> _Was zu tun ist_: Warum ist es laut dem Textauszug im Landkreis Starnberg kaum möglich, eine eigene Wohnung zu finden?

> _Textauszug_:
╭──

Von Astrid Becker, Starnberg

Man muss sich mal in eine solche Lage hineinversetzen: Ein Mensch flieht unter lebensbedrohlichen Umständen aus seiner Heimat. Er landet im Kreis Starnberg, wo er mit anderen Asylbewerbern aus verschiedensten Ländern in einer speziellen Unterkunft untergebracht wird. Immerhin ein Stück mehr Sicherheit. Der Mensch stellt Antrag auf Asyl, doch das entsprechende Verfahren dauert Monate, wenn nicht Jahre. Im besten Fall wird er anerkannt. Doch damit steht er vor einem neuen Problem: Er muss sich nun eine eigenen Wohnung suchen. Im Landkreis Starnberg kaum möglich, denn bezahlbarer Wohnraum ist praktisch nicht vorhanden.

╰──

> _Datenzeilen_:
╭──

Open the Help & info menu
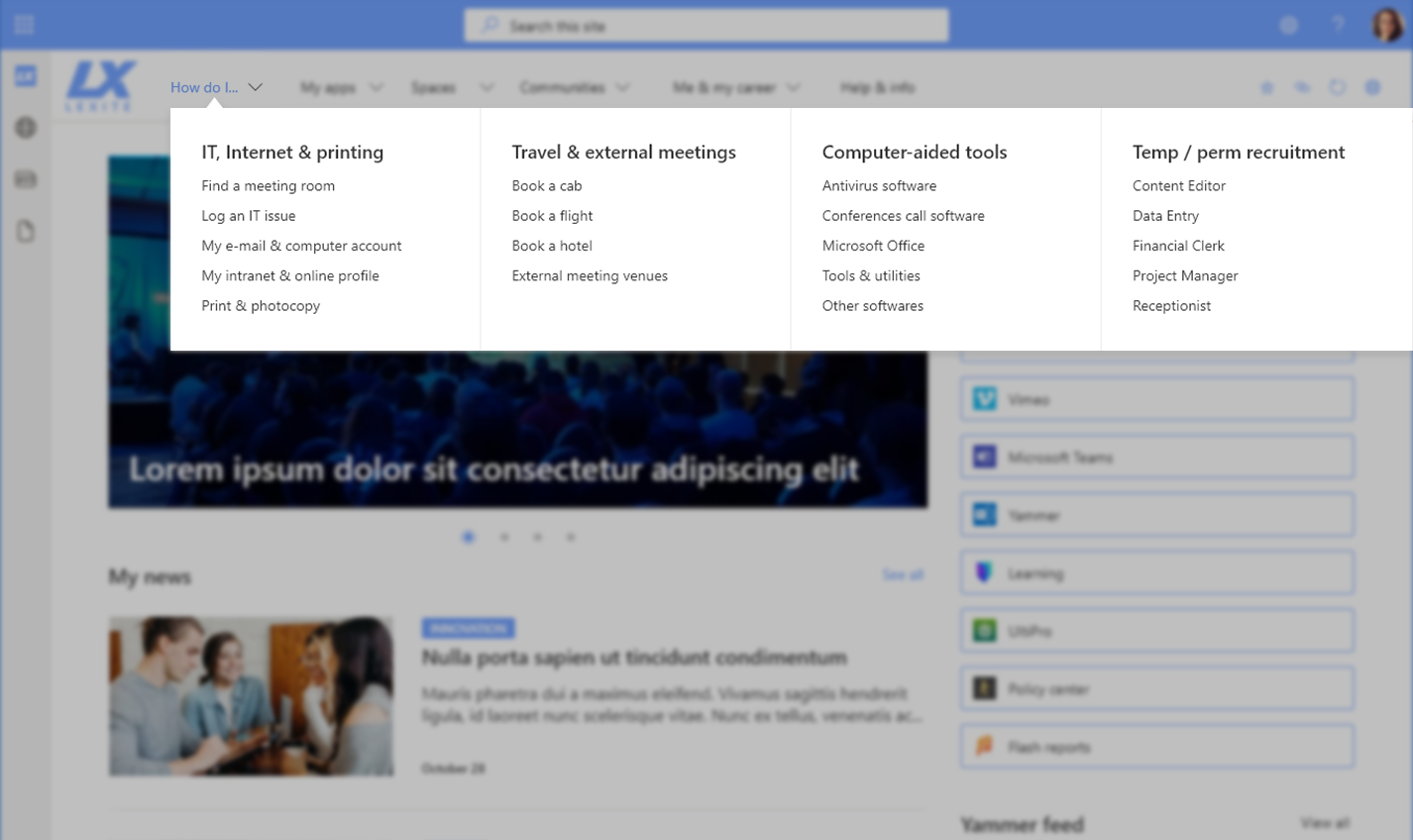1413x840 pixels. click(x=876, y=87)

╰──
╭──

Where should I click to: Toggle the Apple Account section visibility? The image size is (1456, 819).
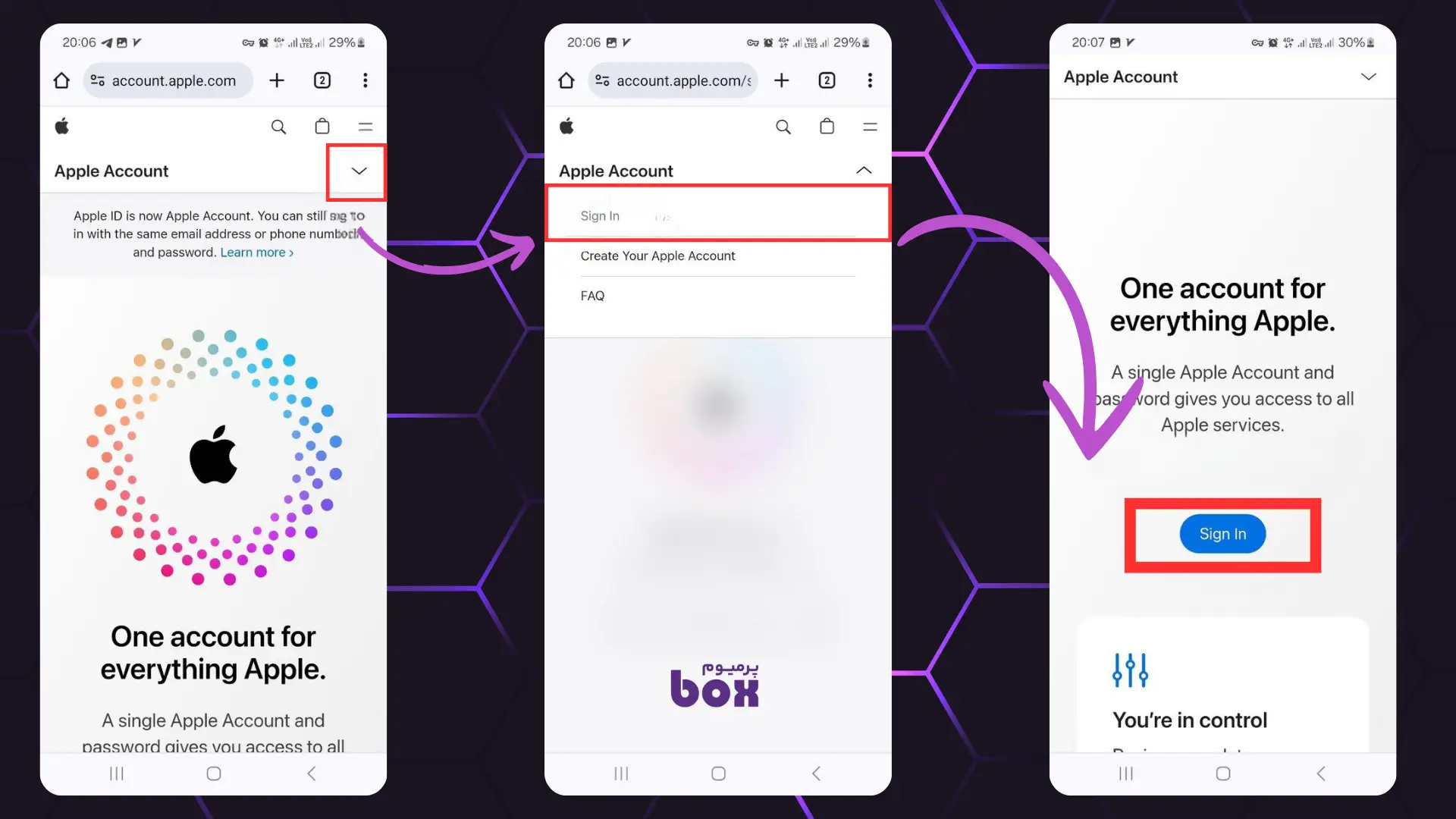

╰──

> _Fertige Lösung_: Weil bezahlbarer Wohnraum dort praktisch nicht vorhanden ist.